Stored data entries:
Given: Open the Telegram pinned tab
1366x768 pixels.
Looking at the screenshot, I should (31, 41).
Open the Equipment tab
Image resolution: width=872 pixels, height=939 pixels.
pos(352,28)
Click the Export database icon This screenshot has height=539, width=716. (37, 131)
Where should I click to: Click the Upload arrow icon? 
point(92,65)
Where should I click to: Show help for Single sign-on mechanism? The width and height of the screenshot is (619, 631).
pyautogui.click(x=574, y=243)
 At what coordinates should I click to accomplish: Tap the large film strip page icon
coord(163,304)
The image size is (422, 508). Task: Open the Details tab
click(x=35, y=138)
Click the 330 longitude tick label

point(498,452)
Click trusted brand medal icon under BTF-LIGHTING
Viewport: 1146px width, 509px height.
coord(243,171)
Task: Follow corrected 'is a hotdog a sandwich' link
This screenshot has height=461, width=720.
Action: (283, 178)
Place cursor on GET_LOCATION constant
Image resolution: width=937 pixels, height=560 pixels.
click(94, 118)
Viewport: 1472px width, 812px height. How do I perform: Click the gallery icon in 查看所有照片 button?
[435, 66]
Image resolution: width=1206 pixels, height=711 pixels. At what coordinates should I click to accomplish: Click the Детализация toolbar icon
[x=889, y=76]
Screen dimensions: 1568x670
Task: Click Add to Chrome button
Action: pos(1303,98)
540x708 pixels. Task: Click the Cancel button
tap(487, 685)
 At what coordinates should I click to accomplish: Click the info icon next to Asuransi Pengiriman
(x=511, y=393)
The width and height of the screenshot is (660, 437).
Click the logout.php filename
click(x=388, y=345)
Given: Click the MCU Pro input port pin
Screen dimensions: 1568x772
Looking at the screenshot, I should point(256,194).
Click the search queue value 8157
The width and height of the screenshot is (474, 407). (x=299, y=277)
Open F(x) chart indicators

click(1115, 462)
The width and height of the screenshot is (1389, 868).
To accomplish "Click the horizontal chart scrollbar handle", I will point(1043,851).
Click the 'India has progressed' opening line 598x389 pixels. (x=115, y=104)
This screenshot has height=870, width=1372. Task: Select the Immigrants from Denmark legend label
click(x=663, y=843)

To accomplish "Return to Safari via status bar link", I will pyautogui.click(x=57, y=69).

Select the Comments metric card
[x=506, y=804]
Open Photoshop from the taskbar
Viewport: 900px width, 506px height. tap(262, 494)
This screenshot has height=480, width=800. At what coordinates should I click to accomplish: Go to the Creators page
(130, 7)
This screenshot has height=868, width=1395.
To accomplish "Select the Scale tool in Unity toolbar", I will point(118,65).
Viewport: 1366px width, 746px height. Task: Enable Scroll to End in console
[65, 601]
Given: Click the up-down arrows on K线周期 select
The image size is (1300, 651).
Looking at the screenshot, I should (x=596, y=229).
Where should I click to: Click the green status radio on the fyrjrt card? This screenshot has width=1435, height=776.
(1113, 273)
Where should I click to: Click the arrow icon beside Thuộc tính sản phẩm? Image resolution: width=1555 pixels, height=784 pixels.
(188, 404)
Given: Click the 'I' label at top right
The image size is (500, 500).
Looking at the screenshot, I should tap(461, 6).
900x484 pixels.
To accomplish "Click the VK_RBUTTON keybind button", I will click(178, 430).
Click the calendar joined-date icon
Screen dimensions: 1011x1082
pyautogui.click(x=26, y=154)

EXERCISE GOAL:
Select all lines with the word "will" from the entries above.

RESULT FOR THIS EXERCISE:
To accomplish "Click the horizontal chart scrollbar handle", I will point(1043,851).
To accomplish "Return to Safari via status bar link", I will pyautogui.click(x=57, y=69).
To accomplish "Select the Scale tool in Unity toolbar", I will point(118,65).
To accomplish "Click the VK_RBUTTON keybind button", I will click(178, 430).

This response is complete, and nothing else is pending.